A facile method to quantify the carboxyl group areal density in the active layer of polyamide thin-film composite membranes

Polyamide thin-film composite (TFC) membranes are the industry standard for membrane-based desalination. Negatively-charged carboxyl groups in the polyamide selective layer play an important role in membrane performance, affecting ion permeation, fouling, and scaling. As such, simple and accurate quantitation of the carboxyl group density is needed. While several methods already exist, each has important drawbacks that limit its application. In this study, we develop a simple bind-and-elute method utilizing silver ion probes, with silver quantitation performed using inductively coupled plasma mass spectrometry. First, the efficacy of the binding, wash, and elution steps is verified, most notably using ion exchange resin with known binding capacity. The method is then used to characterize the carboxyl group density and ionization behavior of six commercial polyamide TFC membranes, with total densities ranging from 7.2 to 37 sites/nm² and ionization behaviors best described using two acid dissociation constants (pK_a values).
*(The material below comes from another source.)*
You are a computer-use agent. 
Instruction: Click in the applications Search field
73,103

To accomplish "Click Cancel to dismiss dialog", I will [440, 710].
Comparison with data for polyamide layers isolated using dimethylformamide (DMF) shows a 35%–65% decrease in carboxyl density, suggesting that DMF may dissolve uncrosslinked polyamide oligomers. Lastly, the method is used to characterize the effect of two membrane surface modifications, with the results supporting an alternative physical interpretation of the ionization behavior in which a carboxyl group's pK_a is dependent on whether it is located on the surface or buried within the polyamide network. The simplicity, accuracy, and accessibility of the developed method should allow for widespread usage in future studies involving membrane surface charge, as well as studies involving other charged interfaces.